There are two classes to choose from starting this January!
- 2- Part Saturday series, January 19 & January 26, 8:30 am – 1 pm: PHS 100 N. 20th Street, 5th floor, Philadelphia, PA 19103 Fee: $25
- NEW 8- Part Lunch-Time Series Thursdays, January 10- Feb. 28 12-1pm: Learn about trees at convenient lunch-time workshops at PHS! Take one workshop or the whole series. Fee: $25 for eight-part series or $5 per class at the door. Note: you must attend all eight classes to receive Tree Tenders certification.
Chestnut Hill Named One of APA’s Great Places in America
Once again, a local area has been named one of the “Great Places in America” by APA – Chestnut Hill was named a Great Neighborhood. APA’s flagship program celebrates places of exemplary character, quality, and planning. Places are selected annually and represent the gold standard in terms of having a true sense of place, cultural and historical interest, community involvement, and a vision for tomorrow. APA Great Places offer better choices for where and how people work and live. They are enjoyable, safe, and desirable. They are places where people want to be — not only to visit, but to live and work every day. America’s truly great streets, neighborhoods and public spaces are defined by many criteria, including architectural features, accessibility, functionality, and community involvement.
In his 1975 report to the Chestnut Hill Historical Society, well-respected preservationist Arthur P. Ziegler, Jr., of Pittsburgh wrote, “Without question, Chestnut Hill remains one of the most beautiful residential areas in the United States.” It was not only important to save the neighborhood’s architecture, he said, “but the landscaping.
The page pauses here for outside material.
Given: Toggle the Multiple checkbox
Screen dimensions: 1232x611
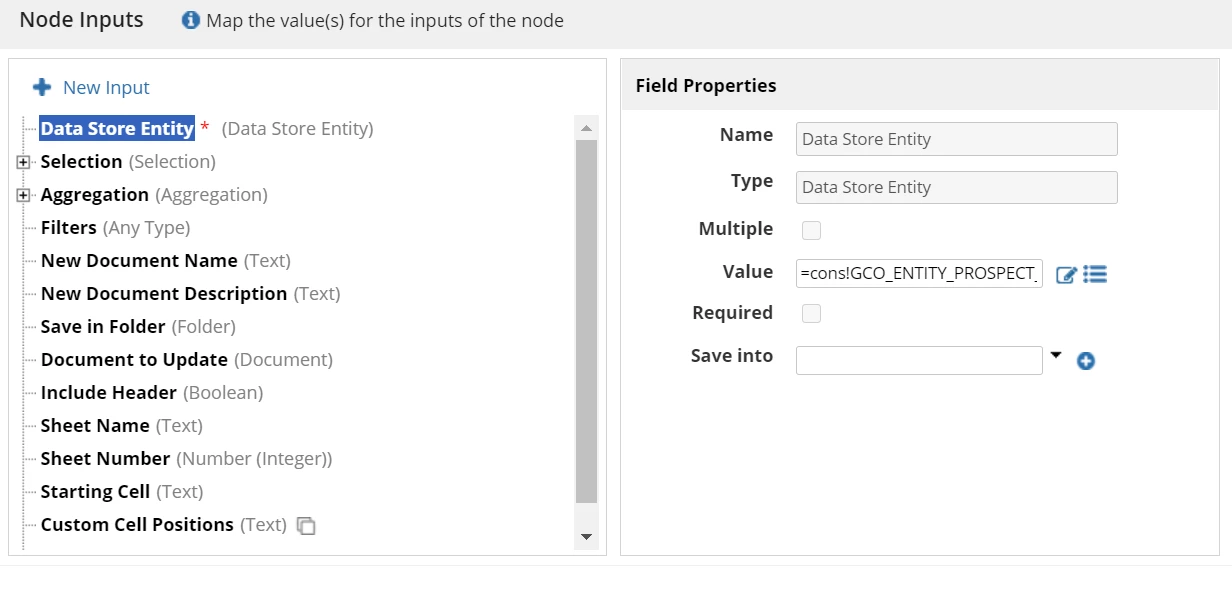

Rarely does one see such a fine collection of great trees and shrubs.”The neighborhood’s landscaping, known as “The Wissahickon Style,” has been emulated throughout the country. Following the topography of the land to shape the neighborhood, this style of landscaping relies on the use of native plants, Wissahickon schist and fieldstone, and other materials of the Wissahickon Gorge, which formed the neighborhood’s southwestern boundary and encompasses today’s 1,400-acre Wissahickon Valley Park.